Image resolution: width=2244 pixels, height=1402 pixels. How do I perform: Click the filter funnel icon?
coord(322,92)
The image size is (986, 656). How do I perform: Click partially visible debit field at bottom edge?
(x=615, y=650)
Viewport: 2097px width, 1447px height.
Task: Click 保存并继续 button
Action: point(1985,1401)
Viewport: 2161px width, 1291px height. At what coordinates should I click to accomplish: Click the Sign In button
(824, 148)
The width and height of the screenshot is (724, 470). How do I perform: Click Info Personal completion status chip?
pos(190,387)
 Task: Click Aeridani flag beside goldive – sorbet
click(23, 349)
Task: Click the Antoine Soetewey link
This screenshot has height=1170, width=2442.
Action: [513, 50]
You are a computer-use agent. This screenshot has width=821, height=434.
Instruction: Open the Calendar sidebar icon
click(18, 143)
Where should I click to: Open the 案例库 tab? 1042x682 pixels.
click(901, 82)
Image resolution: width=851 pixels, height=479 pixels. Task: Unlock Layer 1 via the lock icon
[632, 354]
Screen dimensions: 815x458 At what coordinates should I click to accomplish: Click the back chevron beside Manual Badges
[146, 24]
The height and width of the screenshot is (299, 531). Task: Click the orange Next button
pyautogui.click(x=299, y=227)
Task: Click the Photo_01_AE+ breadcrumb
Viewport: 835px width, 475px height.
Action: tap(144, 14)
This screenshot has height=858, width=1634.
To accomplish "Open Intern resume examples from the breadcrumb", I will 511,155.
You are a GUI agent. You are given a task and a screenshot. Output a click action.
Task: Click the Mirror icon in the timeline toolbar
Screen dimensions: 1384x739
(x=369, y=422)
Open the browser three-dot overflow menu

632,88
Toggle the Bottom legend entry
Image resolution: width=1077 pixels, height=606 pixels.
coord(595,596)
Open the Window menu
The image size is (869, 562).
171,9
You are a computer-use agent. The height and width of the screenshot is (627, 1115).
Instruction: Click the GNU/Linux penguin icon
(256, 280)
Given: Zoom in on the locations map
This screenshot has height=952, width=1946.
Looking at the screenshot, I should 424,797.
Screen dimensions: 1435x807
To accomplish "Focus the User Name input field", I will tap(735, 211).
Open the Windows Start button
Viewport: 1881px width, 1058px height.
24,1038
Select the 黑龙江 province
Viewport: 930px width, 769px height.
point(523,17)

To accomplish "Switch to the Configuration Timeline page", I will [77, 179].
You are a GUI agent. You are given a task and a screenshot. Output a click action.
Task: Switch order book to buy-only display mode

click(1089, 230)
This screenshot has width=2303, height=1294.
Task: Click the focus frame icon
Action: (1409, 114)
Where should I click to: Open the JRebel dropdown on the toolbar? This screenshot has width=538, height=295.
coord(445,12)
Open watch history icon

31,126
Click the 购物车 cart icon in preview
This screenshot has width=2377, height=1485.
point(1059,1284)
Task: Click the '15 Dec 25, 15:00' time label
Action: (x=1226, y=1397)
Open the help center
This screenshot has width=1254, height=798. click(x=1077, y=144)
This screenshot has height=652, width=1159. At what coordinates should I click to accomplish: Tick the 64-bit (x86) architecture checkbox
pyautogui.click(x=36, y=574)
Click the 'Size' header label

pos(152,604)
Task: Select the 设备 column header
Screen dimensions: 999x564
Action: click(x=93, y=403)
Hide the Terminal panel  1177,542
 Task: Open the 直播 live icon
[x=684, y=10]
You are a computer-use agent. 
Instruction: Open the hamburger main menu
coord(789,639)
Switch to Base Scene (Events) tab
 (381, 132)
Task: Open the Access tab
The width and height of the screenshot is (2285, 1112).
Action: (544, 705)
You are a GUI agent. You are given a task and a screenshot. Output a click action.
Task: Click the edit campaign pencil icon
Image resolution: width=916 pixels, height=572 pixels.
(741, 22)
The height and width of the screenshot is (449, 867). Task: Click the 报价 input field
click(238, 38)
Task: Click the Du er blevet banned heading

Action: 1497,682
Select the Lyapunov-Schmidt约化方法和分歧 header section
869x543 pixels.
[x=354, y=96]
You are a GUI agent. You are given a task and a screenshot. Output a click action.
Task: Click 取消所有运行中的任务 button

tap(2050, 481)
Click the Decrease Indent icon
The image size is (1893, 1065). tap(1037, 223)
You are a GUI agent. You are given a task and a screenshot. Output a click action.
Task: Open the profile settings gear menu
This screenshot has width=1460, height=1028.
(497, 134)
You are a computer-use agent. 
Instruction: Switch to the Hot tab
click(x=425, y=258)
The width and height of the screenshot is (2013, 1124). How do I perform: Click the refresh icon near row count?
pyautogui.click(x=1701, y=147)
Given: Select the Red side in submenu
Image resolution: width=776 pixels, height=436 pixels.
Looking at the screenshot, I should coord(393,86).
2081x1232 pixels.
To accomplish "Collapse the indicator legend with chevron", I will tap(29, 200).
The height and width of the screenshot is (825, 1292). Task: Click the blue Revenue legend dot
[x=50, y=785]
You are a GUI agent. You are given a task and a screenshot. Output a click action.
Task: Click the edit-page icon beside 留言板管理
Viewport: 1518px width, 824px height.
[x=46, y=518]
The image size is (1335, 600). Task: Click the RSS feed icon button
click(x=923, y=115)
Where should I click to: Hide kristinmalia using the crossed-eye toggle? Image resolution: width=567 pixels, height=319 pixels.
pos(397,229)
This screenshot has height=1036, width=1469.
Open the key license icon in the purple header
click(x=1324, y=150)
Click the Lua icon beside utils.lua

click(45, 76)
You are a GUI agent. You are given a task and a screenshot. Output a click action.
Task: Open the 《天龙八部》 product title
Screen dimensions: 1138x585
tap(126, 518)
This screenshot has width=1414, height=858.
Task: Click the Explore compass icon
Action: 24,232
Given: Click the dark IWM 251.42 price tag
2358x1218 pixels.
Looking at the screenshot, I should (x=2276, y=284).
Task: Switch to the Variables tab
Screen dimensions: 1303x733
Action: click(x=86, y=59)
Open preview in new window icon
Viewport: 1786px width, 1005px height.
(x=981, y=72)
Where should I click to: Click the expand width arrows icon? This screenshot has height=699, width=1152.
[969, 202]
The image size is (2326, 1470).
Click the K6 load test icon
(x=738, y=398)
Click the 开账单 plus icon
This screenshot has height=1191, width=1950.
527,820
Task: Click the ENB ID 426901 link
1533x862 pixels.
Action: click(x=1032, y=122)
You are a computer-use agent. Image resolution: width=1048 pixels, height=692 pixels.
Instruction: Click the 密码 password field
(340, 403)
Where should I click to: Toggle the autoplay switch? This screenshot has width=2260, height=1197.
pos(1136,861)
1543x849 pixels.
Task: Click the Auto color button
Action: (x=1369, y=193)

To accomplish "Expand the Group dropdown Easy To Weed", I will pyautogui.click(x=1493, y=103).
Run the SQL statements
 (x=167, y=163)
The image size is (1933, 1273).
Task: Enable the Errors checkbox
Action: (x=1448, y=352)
◇ ◇ ◇ ◇ ◇
WORK TO COMPLETE =>
Please find every line in the records that contains the word "breadcrumb", and copy it out.

TASK SOLUTION =>
Task: Click the Photo_01_AE+ breadcrumb
To accomplish "Open Intern resume examples from the breadcrumb", I will 511,155.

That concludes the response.